■ DOCUMENT TEXT:
=======

Anchuli Felicia King’s Golden Shield questions language and communication by individuals, corporations, and governments (photo by Julieta Cervantes)
GOLDEN SHIELD
Manhattan Theatre Club
MTC at New York City Center – Stage I
131 West 55th St. between Sixth & Seventh Aves.
Tuesday – Sunday through June 12, $59-$89
www.manhattantheatreclub.com
Anchuli Felicia King uses a volatile court case as a battleground for complex ideas about communication and translation involving family, corporations, governments, and the internet in Golden Shield, which opened tonight at MTC at New York City Center – Stage I.
The two-and-a-half-hour play (including intermission) begins with the Translator (Fang Du) laying some of the ground rules. Discussing the difficulty of translating a Chinese proverb into English, he tells the audience, “I can try to find an English equivalent, if one exists. But of course, I risk making false parallels, unwittingly engaging in an act of . . . linguistic imperialism. Or I can really spell it out. . . . But you do lose some of the beauty of the original. It’ll be much the same with this job, I suspect. . . . Just settle into it. Trust that your mind is a machine. Eventually, it’ll find a focal point. Having said that, it is essential that you concentrate.”
The Translator is speaking about the language in the play as much as the language of the play, which takes place nonchronologically between 2006 and 2012 in Washington DC, Beijing, Yingcheng, Dallas, Palo Alto, and Melbourne. In fact, he’s only a character in the plot a few times; instead, he is primarily an observer, standing off to te side, making certain things clearer for the audience, including filling in details of some characters’ pasts. He also has the innate ability to know when someone is lying.
As lawyer Julie Chen (Cindy Cheung) points out, “There’s a lot of jargon in this case. A lot of legal jargon and a lot of technical jargon.” She’s not kidding, so we need the Translator.
Julie, a managing partner in a firm with Richard Warren (Daniel Jenkins), also needs a translator, for a class-action lawsuit in which eight Chinese dissidents are charging ONYS Systems with criminal collusion with the Chinese government, based on a single bullet point in a document regarding the Golden Shield, a real-life surveillance project involving the Great Firewall of China.

Sisters Eva (Ruibo Qian) and Julie Chen (Cindy Cheung) consider working together in Golden Shield (photo by Julieta Cervantes)
Julie wants to hire her younger sister, Eva (Ruibo Qian), who is in the midst of a long bad streak, as her translator. Eva balks at first — something happened at their mother’s recent funeral that has driven them further apart than they already were — but she ultimately signs on. Their main task is to find one of the eight dissidents to be willing to testify in the United States; their last hope is Li Dao (Michael C. Liu), a professor at the Beijing Institute of Science and Technology who has kept his actual activities secret from his devoted wife, Huang Mei (Kristen Hung). Accompanying the legal team as an adviser on their journey is Amanda Carlson (Gillian Saker) of the Digital Freedom Fund.

=======

■ INSTRUCTIONS TO FOLLOW:
In the review of Golden Shield, which company do the eight Chinese dissidents accuse of criminal collusion with the Chinese government?

■ GIVEN MATERIAL:

=======

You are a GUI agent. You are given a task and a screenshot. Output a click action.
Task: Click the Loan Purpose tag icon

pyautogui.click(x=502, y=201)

=======

■ FINISHED TASK:
ONYS Systems